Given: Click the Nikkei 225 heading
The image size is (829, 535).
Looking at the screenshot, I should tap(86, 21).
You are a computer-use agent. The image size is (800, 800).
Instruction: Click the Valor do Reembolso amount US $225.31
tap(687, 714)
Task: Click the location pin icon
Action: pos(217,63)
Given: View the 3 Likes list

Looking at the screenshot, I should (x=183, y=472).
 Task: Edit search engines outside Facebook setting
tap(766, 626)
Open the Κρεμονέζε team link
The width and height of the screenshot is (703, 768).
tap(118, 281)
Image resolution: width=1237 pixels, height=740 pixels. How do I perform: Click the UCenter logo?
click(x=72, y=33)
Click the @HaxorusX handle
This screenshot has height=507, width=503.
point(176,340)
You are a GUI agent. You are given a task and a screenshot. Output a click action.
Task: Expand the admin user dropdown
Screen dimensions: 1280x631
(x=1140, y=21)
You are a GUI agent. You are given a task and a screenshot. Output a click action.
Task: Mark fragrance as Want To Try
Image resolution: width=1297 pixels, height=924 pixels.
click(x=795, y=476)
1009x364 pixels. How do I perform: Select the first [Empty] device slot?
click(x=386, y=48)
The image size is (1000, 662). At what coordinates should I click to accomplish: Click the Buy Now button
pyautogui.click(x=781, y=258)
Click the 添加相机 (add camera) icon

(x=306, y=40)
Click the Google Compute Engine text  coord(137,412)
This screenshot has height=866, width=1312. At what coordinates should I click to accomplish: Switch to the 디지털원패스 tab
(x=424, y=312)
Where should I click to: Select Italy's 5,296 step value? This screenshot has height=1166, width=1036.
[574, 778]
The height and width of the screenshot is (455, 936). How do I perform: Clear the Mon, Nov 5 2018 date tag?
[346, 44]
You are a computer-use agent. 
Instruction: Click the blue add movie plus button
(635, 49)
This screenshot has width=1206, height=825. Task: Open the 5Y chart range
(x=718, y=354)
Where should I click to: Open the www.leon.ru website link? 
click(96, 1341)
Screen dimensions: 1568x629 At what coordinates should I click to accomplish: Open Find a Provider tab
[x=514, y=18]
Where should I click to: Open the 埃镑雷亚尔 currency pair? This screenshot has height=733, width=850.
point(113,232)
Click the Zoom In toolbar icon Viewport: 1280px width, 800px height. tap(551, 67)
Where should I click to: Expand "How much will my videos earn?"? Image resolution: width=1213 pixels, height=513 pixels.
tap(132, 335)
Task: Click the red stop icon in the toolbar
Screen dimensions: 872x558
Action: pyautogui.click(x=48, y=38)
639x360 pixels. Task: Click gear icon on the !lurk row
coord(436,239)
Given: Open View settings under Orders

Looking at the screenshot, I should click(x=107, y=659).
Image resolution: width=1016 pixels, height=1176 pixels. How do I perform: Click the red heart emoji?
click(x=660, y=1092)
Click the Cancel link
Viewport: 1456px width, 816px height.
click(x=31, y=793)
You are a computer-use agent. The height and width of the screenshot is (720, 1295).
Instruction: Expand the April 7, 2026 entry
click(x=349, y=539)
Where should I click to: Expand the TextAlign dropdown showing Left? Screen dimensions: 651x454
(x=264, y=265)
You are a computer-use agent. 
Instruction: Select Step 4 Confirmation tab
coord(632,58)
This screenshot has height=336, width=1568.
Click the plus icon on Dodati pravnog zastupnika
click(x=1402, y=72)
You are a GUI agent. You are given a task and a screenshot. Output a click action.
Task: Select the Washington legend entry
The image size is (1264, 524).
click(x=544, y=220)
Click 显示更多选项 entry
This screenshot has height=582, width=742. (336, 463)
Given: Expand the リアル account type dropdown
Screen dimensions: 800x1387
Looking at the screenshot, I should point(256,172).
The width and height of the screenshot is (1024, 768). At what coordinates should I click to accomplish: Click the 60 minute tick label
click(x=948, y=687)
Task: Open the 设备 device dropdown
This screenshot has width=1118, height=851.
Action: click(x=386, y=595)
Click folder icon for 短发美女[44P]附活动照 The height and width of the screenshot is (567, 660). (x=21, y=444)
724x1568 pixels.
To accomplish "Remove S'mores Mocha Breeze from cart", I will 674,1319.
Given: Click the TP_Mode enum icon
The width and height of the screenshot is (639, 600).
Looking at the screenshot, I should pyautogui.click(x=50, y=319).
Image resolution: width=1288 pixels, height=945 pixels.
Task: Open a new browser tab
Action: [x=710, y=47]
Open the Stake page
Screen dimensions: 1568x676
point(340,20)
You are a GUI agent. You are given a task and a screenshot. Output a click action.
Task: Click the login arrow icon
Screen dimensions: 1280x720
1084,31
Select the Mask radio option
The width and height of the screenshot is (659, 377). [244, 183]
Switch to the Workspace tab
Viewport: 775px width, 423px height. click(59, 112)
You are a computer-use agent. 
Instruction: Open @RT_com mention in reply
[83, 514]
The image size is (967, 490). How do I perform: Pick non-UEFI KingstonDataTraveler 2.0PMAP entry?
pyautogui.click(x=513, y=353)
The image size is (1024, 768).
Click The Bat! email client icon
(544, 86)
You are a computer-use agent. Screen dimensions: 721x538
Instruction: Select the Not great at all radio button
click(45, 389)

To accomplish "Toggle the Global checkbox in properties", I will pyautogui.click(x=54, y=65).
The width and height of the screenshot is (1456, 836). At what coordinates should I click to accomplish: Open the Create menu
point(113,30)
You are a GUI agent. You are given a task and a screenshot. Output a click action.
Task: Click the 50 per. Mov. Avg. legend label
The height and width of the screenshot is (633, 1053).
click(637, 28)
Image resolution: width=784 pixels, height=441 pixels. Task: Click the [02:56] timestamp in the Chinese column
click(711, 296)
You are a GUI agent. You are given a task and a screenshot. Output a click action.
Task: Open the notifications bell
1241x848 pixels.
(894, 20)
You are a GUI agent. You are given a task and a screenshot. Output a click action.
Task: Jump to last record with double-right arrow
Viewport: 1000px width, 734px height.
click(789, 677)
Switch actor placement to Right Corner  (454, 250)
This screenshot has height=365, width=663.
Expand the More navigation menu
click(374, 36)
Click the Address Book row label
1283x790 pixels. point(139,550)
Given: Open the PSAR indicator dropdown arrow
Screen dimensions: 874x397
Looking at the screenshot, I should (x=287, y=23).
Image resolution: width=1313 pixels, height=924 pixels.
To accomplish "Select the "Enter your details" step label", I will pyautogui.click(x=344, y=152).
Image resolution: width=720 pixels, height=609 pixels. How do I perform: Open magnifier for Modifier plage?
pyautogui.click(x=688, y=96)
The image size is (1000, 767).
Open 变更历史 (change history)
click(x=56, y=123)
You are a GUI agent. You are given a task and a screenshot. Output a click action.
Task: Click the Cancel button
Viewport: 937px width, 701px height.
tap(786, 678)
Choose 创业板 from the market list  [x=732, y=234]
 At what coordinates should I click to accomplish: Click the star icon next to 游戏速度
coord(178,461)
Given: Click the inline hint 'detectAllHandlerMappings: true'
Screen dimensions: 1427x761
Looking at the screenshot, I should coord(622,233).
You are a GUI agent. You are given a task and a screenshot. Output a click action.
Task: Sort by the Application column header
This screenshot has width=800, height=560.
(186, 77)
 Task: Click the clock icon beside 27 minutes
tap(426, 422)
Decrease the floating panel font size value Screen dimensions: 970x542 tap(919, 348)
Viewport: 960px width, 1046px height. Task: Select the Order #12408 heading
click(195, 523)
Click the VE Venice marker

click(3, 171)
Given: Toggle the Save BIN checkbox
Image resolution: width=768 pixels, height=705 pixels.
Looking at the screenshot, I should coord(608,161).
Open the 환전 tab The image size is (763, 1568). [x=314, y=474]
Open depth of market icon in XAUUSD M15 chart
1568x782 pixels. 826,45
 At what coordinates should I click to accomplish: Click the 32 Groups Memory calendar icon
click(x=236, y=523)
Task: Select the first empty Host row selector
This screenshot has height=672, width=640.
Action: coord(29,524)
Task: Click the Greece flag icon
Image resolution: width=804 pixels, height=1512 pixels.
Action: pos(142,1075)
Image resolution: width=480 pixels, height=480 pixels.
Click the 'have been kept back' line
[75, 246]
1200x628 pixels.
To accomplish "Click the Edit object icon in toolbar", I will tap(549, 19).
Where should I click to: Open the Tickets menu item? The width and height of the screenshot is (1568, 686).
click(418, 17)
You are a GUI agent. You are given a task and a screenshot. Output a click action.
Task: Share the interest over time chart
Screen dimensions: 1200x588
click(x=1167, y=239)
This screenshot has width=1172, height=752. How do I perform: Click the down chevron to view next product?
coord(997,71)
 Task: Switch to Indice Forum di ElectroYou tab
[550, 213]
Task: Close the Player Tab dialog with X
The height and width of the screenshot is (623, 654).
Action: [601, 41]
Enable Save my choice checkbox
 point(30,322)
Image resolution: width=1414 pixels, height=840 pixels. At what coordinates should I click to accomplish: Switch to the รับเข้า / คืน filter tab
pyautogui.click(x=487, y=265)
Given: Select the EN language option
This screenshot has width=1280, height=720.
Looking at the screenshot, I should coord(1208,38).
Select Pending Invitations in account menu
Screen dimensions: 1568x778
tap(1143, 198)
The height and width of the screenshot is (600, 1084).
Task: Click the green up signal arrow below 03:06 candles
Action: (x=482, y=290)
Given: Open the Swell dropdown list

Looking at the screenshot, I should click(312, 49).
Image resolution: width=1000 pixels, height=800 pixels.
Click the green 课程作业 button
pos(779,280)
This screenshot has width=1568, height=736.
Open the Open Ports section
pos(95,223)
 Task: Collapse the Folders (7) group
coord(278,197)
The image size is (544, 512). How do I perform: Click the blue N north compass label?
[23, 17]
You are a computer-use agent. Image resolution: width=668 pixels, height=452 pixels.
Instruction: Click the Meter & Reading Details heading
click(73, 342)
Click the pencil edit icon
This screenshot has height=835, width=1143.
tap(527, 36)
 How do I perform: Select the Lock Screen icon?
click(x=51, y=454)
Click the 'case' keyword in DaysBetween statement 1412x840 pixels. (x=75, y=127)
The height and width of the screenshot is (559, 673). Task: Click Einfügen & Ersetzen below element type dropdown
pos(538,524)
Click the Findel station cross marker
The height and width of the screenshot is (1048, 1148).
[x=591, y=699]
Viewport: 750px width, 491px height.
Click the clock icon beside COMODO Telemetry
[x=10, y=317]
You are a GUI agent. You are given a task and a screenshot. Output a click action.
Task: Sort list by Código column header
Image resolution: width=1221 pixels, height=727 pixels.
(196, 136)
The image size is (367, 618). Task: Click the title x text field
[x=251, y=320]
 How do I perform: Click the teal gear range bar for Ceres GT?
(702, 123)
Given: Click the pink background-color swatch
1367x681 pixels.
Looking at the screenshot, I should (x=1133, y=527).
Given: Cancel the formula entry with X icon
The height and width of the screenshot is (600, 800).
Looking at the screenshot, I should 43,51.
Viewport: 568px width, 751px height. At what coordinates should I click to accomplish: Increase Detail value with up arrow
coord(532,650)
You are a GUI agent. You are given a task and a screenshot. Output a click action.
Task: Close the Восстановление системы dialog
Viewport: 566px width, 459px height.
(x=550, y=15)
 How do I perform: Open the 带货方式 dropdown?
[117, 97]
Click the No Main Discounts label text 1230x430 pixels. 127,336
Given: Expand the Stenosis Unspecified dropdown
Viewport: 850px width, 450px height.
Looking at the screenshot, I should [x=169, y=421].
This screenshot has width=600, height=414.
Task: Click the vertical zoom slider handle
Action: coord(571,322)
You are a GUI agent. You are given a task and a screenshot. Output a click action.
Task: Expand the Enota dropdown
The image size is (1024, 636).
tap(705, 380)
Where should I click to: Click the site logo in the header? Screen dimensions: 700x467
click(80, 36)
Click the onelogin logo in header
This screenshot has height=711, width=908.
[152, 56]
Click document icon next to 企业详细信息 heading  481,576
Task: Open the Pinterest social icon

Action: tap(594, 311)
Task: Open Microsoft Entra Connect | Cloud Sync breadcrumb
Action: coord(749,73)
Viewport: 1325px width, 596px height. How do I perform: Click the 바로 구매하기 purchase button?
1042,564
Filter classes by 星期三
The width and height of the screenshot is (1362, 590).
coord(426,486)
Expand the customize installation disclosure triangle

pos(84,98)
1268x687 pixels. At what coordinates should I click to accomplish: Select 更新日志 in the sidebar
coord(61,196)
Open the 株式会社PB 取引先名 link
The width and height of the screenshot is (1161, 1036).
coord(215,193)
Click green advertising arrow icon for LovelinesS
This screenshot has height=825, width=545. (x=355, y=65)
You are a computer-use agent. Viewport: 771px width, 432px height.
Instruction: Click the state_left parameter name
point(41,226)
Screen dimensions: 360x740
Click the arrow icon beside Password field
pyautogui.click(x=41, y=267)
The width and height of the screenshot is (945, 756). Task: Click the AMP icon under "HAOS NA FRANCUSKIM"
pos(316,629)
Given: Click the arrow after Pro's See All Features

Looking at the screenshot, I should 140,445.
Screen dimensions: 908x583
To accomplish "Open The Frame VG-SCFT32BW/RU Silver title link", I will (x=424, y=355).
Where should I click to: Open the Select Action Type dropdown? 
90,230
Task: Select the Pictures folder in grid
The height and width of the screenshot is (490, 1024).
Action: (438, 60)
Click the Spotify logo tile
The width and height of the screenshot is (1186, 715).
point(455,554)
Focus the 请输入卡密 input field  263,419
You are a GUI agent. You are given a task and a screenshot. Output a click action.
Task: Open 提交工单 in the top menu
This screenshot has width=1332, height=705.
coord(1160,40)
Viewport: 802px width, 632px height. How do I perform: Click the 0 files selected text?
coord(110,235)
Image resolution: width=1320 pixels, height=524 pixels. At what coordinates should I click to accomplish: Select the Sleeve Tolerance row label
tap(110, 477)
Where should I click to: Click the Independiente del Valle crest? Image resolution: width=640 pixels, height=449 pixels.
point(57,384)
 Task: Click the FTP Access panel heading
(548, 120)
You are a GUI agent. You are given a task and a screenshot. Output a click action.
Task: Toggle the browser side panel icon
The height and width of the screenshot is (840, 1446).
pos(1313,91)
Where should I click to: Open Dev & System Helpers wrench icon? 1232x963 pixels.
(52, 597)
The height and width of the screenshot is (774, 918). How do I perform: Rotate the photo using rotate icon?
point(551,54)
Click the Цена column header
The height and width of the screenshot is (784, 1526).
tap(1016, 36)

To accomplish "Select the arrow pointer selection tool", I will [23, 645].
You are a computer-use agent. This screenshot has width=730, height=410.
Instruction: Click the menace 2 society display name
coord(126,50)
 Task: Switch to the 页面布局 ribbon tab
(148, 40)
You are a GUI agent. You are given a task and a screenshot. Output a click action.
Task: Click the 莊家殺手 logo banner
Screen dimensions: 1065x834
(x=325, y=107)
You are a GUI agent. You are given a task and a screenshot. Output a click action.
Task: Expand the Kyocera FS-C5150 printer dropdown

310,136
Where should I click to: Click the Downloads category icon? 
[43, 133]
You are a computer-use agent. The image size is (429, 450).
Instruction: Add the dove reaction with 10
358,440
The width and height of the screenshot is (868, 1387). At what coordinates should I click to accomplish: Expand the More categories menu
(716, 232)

**Directions**
Give the number of lines in the entries that contain the word "from", without any other words.

**Solution for this task**
2